About this task: Would you transcribe the line containing "Read more › (87, 540)" and every line after it, through the end of the records below, exactly and with nothing else?

Collected data
----------

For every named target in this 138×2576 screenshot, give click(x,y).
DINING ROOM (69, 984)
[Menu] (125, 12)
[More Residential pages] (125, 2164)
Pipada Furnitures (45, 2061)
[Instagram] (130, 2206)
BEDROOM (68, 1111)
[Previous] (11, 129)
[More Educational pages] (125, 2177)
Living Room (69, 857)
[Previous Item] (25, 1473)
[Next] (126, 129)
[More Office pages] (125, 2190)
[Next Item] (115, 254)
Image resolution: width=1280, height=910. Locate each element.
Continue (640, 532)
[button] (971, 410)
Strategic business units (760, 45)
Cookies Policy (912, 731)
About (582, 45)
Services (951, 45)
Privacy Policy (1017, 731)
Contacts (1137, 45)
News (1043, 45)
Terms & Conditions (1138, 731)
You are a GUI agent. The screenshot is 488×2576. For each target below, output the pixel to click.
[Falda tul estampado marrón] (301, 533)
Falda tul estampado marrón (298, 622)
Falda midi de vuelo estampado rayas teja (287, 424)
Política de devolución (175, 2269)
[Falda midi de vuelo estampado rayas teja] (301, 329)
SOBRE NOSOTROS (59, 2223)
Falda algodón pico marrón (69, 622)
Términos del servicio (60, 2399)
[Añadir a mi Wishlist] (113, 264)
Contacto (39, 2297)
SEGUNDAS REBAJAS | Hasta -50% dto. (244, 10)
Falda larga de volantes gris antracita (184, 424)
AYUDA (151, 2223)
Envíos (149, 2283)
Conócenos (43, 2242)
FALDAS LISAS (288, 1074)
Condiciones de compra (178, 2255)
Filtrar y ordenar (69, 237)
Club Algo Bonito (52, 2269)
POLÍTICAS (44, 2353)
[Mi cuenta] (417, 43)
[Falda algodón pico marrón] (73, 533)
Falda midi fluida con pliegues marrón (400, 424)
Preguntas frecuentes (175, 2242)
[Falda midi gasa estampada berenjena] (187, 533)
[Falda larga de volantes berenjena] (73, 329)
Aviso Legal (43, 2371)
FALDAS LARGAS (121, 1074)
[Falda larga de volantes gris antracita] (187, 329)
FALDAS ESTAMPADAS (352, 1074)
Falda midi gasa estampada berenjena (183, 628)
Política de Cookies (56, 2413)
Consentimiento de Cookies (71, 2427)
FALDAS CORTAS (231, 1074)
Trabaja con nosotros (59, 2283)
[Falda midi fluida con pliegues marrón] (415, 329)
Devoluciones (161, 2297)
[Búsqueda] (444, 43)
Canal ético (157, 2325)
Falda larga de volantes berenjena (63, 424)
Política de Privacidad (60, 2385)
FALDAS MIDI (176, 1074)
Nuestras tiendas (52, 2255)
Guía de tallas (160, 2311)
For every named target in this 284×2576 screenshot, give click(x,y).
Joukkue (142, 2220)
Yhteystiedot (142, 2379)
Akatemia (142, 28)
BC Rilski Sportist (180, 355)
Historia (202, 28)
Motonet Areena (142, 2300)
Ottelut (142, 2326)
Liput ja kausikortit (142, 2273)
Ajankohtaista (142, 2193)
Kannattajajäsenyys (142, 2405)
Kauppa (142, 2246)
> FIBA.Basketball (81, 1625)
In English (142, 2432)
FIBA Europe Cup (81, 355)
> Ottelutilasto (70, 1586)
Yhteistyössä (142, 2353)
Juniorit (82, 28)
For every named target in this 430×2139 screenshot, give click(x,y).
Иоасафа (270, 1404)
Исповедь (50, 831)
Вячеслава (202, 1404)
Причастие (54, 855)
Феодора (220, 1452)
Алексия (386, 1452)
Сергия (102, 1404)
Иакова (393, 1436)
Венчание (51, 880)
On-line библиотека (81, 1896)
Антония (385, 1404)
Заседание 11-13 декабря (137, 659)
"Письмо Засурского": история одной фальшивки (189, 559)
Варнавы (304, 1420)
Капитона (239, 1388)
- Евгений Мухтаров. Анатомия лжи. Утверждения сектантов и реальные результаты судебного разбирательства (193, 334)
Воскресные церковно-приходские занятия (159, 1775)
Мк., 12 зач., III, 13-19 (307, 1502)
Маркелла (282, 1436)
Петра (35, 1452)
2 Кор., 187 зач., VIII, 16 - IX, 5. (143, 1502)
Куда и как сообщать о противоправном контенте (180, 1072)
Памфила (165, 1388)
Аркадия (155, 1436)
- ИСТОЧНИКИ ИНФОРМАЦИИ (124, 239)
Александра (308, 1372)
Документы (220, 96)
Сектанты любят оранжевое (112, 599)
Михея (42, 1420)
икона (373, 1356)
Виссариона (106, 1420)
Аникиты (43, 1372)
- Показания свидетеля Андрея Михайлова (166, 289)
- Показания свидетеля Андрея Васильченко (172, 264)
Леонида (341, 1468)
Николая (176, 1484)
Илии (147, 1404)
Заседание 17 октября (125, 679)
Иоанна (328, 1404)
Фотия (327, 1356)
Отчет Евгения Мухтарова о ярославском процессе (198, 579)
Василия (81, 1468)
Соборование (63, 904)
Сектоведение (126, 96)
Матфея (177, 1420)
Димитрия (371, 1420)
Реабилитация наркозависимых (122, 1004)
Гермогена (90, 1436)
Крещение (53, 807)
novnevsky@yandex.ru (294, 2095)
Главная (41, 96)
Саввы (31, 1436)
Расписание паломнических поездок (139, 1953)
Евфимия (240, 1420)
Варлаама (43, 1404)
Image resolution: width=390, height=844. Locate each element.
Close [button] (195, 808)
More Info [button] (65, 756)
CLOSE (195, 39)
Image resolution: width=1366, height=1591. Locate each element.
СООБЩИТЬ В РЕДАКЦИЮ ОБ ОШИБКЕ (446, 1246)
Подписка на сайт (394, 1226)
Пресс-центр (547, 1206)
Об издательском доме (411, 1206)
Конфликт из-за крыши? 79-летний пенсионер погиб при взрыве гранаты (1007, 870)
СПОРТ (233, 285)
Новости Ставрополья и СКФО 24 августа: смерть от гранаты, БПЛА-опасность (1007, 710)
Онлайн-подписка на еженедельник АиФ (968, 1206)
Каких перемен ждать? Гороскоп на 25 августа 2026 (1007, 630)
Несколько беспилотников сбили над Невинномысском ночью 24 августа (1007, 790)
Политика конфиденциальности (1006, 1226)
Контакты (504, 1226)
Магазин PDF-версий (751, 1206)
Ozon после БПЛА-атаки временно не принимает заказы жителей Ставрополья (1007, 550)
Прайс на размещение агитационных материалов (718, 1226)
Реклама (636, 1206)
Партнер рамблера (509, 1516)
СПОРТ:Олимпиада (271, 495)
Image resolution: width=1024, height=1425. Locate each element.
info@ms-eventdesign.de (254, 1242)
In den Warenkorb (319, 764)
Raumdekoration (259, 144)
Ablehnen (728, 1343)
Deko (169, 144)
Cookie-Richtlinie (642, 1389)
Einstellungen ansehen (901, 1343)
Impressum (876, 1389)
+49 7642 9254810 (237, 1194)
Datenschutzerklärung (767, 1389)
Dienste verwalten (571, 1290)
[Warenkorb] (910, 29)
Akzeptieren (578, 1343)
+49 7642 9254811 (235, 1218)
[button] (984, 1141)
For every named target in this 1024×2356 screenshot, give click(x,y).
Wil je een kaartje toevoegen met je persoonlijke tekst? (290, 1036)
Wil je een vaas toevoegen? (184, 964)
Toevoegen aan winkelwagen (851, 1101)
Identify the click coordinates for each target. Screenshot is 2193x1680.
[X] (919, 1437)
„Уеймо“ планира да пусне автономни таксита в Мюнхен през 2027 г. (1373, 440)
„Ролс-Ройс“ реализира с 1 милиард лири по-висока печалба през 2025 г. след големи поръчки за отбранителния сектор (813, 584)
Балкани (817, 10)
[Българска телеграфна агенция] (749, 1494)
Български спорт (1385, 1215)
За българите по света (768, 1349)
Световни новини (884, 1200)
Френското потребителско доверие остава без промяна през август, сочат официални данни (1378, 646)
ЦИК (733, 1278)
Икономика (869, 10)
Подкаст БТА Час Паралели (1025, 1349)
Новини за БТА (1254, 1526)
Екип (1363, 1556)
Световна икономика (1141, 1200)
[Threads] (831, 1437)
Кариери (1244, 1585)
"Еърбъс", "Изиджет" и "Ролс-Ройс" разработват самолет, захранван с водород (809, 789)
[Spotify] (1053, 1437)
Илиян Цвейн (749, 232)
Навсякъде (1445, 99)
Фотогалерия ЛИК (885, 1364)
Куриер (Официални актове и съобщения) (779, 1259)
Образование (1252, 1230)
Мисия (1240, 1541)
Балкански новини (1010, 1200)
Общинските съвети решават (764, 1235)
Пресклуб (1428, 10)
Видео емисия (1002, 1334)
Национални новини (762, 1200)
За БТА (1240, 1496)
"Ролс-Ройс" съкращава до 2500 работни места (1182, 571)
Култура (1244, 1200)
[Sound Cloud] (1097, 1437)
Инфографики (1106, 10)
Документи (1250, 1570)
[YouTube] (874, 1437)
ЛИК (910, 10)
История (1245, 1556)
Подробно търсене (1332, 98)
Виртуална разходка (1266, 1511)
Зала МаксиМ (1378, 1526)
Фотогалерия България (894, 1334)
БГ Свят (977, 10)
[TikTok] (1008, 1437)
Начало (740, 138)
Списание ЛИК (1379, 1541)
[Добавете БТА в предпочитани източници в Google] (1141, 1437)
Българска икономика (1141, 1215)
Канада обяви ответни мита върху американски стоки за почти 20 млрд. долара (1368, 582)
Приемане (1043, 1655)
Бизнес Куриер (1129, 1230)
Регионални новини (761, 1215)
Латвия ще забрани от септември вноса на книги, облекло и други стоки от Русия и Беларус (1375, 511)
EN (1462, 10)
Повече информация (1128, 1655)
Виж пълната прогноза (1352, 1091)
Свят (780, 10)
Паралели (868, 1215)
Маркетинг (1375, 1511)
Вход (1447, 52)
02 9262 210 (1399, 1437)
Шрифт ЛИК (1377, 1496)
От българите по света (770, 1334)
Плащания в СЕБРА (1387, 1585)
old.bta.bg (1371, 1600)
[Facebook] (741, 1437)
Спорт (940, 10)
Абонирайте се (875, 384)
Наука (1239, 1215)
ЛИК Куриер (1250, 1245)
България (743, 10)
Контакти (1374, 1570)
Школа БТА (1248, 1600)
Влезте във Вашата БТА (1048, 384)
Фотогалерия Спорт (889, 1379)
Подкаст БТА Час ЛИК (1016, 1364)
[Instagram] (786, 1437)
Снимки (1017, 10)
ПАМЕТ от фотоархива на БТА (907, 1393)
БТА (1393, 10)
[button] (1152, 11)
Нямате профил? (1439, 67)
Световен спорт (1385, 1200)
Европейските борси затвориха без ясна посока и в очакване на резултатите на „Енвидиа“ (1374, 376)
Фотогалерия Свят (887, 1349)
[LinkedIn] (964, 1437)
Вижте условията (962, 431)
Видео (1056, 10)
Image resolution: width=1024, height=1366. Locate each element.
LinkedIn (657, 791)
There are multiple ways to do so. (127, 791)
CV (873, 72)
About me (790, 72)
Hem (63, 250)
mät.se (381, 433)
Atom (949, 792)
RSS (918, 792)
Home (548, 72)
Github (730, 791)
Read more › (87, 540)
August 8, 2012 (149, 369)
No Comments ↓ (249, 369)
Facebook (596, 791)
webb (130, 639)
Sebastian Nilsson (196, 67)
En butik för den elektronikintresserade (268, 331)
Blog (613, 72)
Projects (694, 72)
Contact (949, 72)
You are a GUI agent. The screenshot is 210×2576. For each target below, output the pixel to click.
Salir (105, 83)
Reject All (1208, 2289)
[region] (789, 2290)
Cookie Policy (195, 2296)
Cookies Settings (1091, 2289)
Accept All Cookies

----------

Expected answer:
Read more › (87, 540)
August 8, 2012 (149, 369)
No Comments ↓ (249, 369)
Facebook (596, 791)
webb (130, 639)
Sebastian Nilsson (196, 67)
En butik för den elektronikintresserade (268, 331)
Blog (613, 72)
Projects (694, 72)
Contact (949, 72)
You are a GUI agent. The screenshot is 210×2576. For each target below, output the pixel to click.
Salir (105, 83)
Reject All (1208, 2289)
[region] (789, 2290)
Cookie Policy (195, 2296)
Cookies Settings (1091, 2289)
Accept All Cookies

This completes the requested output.